100 biliyorsam 97’sini Ayşegül Nadir öğretmiştir
Koleksiyonerlik sizin için takıntı seviyesinde mi hobi mi?
- İkisinin arası. Seviyorum çok...
Bazı parçalarla yatıp kalktığınız oluyor mu? ‘O benim olmalı’ diyor musunuz?
- Bazen. Ama en heyecan verici olanı, hiçbir şey aramadığınızda müthiş bir parça bulmak. Nasıl bir adrenalin! Ben o kadar müzayedeci değilim. Giderim ama müzayededen mal almam...
Siz nereden alıyorsunuz?
- Sokaktan. Dolaşırım ben. Birden görürüm. Altını çeviririm üstünü çeviririm, kalbim küt küt atmaya başlar...
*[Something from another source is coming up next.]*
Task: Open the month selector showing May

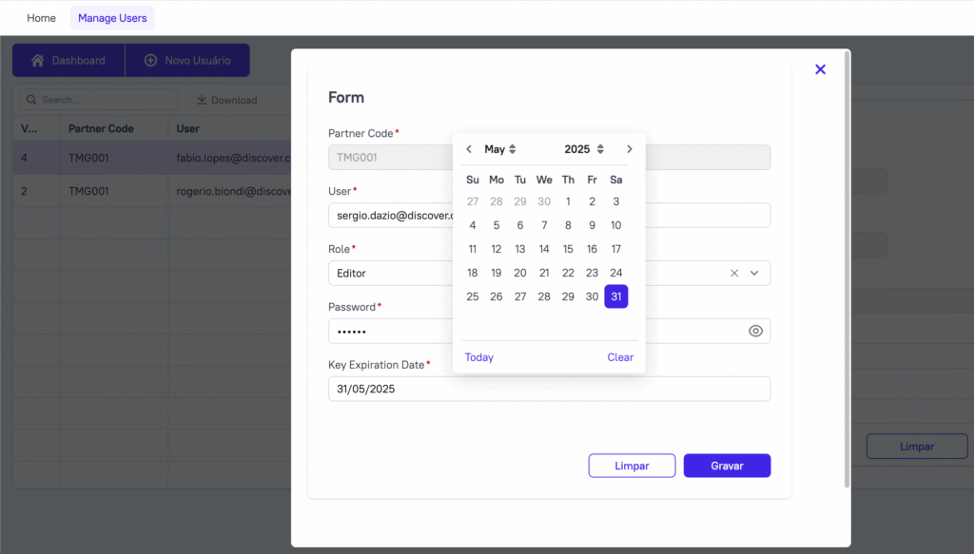Action: tap(500, 149)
Antika bilginiz hangi seviyede?
- Kimseyle kıyaslayamam. Ama şunu söyleyebilirim: Benim antika bilgim 2 kişiden kaynaklanıyor: Biri Ahmet Keskiner, ondan çok şey öğrendim. Diğeri de Ayşegül Nadir. Bugün 100 biliyorsam 97’sini bana Ayşegül Nadir öğretmiştir. Gerçekten hayran olduğum biri. İdolüm ayol! Hayatımda gördüğüm en zevkli kadın! Üzülüyorum çünkü Türkiye müthiş bir sanat elçisini kaybetti. Bir müze müdürü kadar bilgilidir Ayşegül Nadir antika konusunda. Türkiye’ye İslam eserlerini tanıtan odur. Ondan evvel İngiliz gümüşü, Fransız tabağı, İtalyan mobilyası filan konuşuyordu millet...
Tabii şimdi repütasyonu fena durumda...
- Alakası yok! İki kere yanına gittim. Kraliçeler gibi yaşıyor!
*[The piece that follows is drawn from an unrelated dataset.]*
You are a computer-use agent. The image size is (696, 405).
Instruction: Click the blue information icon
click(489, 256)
Bu kadar antika biriktirmeniz psikolojik bir eksikliği kapatma faaliyeti olabilir mi?
- Bir nevi terapi olabilir...
Neyin terapisi?
- Yaşadığım o korkunç 26 yılın terapisi!
Antika merakınız mesleki deformasyon haline gelmiş durumda mı? Gittiğiniz evlerde tık tık tık görür müsünüz kimde, ne var?
- Elbette. Yalnız o değil, ‘Bu, buraya uymamamış. Bunun altı, bunun üstüne olurdu. Bu masa güzel ama iskemle bir facia...’ Elimde değil yani. Mesela son derece zevksiz eşyalar arasında hakikaten olağanüstü bir parça bana sırıtıyor, içim parçalanıyor. Ama ölsem evin sahibine bunları söylemem. İnsanlara da bu gözle bakarım: ‘Burun ameliyatına ihtiyacı var. Göz altları korkunç. Saçının rengi fena. Makyajı ise felaket! Bu kadını bana verseler, bir de yanına iyi bir para, ben ondan harikalar yaratırım...’ İnsanların yüzüne bakıp böyle şeyler hayal ederim...
KOD ADIM ZİNCİRLİKUYU
Bir gün bir arkadaşım dedi ki: ‘Sen bildiklerinin onda birini anlatsan...’ Ben tabii cümlenin devamını hemen şöyle getirdim: ‘Türkiye’yi terk etmem lazım!’ Ne var ki bana zaten Zincirlikuyu derler, mezarlık gibiyimdir, hiçbir şeyi anlatmam!